**Task brief**:
Only lines with the string "agent" matter here; gather them from the material below.

**Supplied material**:
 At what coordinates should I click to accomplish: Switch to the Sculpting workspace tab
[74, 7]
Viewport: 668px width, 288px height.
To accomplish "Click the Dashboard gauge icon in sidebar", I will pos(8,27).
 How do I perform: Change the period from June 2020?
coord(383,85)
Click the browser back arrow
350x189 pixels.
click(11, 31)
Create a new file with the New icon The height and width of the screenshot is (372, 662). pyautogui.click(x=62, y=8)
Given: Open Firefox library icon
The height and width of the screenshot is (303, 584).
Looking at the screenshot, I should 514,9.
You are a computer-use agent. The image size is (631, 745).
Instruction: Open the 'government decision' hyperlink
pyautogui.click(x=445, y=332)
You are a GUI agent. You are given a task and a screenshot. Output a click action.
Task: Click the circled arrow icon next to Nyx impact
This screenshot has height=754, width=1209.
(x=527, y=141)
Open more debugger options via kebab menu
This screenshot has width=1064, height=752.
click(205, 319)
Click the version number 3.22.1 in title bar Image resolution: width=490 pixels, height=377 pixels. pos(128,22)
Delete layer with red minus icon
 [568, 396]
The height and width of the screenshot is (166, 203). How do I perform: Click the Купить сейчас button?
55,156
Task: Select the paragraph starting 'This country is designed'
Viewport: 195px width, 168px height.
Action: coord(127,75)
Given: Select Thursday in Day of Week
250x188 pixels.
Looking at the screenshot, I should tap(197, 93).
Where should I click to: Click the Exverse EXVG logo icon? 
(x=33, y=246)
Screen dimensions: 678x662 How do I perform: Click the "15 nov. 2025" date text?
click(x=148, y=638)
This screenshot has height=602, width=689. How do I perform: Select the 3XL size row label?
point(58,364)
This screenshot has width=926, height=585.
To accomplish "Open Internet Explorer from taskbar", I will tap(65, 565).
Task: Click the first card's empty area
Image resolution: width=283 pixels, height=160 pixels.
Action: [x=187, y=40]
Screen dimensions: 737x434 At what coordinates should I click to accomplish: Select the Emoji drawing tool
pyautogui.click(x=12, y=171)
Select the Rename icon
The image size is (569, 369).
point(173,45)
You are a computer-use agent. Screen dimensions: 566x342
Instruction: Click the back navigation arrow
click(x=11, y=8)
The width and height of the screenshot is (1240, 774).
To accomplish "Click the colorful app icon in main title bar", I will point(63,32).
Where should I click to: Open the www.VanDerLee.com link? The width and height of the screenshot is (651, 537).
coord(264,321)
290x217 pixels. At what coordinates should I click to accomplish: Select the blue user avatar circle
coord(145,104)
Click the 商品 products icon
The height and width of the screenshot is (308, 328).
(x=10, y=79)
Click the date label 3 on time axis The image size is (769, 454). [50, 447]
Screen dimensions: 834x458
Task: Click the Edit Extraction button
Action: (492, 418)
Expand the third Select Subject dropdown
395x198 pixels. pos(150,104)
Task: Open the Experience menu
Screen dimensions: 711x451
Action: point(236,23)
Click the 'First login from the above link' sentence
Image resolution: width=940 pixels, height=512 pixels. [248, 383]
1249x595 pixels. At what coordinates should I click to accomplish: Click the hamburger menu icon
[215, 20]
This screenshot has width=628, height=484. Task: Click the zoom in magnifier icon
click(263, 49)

**Task answer**:
You are a computer-use agent. The image size is (631, 745).
You are a GUI agent. You are given a task and a screenshot. Output a click action.
You are a computer-use agent. Screen dimensions: 566x342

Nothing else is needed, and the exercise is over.